■ **Problem set**
• a. From the SF Pride article, list every performer described as a San Francisco-based drag performer.
• b. Continue the SF Pride article from its last sentence.

━━━━━ Document passage

Betty Who, left, David Hernandez, and Dorian Electra are three of the entertainers San Francisco Pride officials announced for this year's virtual event June 27-28. Photos: Who, courtesy Twitter; Hernandez, davidhernandezofficial.com; Electra, courte  

SF Pride announced early Friday that participants in the online celebration will include gay bounce musician Big Freedia; gay "American Idol" finalist David Hernandez; Australian singer-songwriter Betty Who; San Francisco-based drag performers Sister Roma, Honey Mahogany, Per Sia, and Yves Saint Croissant; trans artists Urias and Dorian Electra; and queer Chicago rapper Kidd Kenn.

None were made available to the Bay Area Reporter for comment for this story as it was under embargo.

Carolyn Wysinger, a lesbian who is the president of the San Francisco LGBT Pride Celebration Committee board of directors, and Fred Lopez, a gay man who is the executive director of the organization, spoke with the B.A.R. via phone June 11.

"We are able to announce the first wave of entertainers in our online celebration," Lopez said. "Over the last couple weeks, not only Pride but organizations all over the nation are re-evaluating their messages and tone, and so our online celebration is in flux. We are trying to center black voices and also (queer and trans people of color) on our virtual stage.

"Further announcements will be made further on," Lopez added.

According to a news release, more than 13 hours of programming will be streamed through www.sfpride.org as the nation's largest gathering of the LGBTQ+ community and allies goes online for the first time.

Additional programming will include speeches from LGBTQ+ elected officials and thought leaders, highlights of the accomplishments of Pride's 2020 community grand marshals and honorees, conversations, reflections on 50 years of the Pride movement, and more.

'Stonewall was a defense of black bodies'
Two recurring themes that have haunted the Pride organizations both in San Francisco elsewhere in recent years are issues surrounding police participation and the visibility of trans people and people of color, particularly black people.

Pride is the annual commemoration of the anniversary of the Stonewall riots, when in June 1969, LGBTs fought the New York City Police Department when officers conducted a then-routine raid at the Stonewall Inn in Manhattan's Greenwich Village.

At the time the Stonewall Inn was a hangout for the people most excluded from other spaces both in the LGBT community and society writ large - sex workers, drag queens, gender-nonconforming and trans people, and the homeless.

━━━━━━━━━━
━━━━━ Supplied data

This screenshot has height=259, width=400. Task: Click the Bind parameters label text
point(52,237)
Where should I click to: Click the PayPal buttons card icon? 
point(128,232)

━━━━━━━━━━

■ **Answers to the exercises**
• a. Sister Roma, Honey Mahogany, Per Sia, Yves Saint Croissant

• b.
On the one-year anniversary of the riots - 50 years ago this year - protests were held in major cities such as New York, San Francisco, and Los Angeles that became the forerunners to today's Pride celebrations. In the years since, activists have said Pride has strayed too far from its roots in protest and rebellion, and has too often focused on white, gay, cisgender men at the expense of other people in the LGBT community.

Activists have also questioned whether it is appropriate for police to participate in the annual festivities. In Sacramento, uniformed police were initially disinvited from participation in that city's 2019 Pride, but they were invited back after the police created an LGBTQ liaison and an LGBT community advocacy committee, according to the Sacramento Bee.

The same month, protesters blocking the San Francisco parade in protest of police participation were detained by police.

In the aftermath of those arrests, San Francisco Police Chief William Scott issued a formal apology to the LGBTQ community for historic misconduct and abuse at an event held at Glide Memorial Church in the Tenderloin.

As the B.A.R. previously reported, earlier this year, the SF Pride board of directors voted not to ban the Alameda County Sheriff's Office from the parade.

Since the Alameda County Sheriff's Office had not participated in years past - and its exclusion was proposed in unison with a proposal to ban Facebook, Google, and its affiliates - Wysinger, who is black, accused advocates of the proposal of using long-standing issues of police brutality toward black people for attention. (The sheriff's office was included in the activists' proposal because of deputies' role in carrying out an eviction of homeless moms with Moms 4 Housing from a vacant West Oakland home they occupied.)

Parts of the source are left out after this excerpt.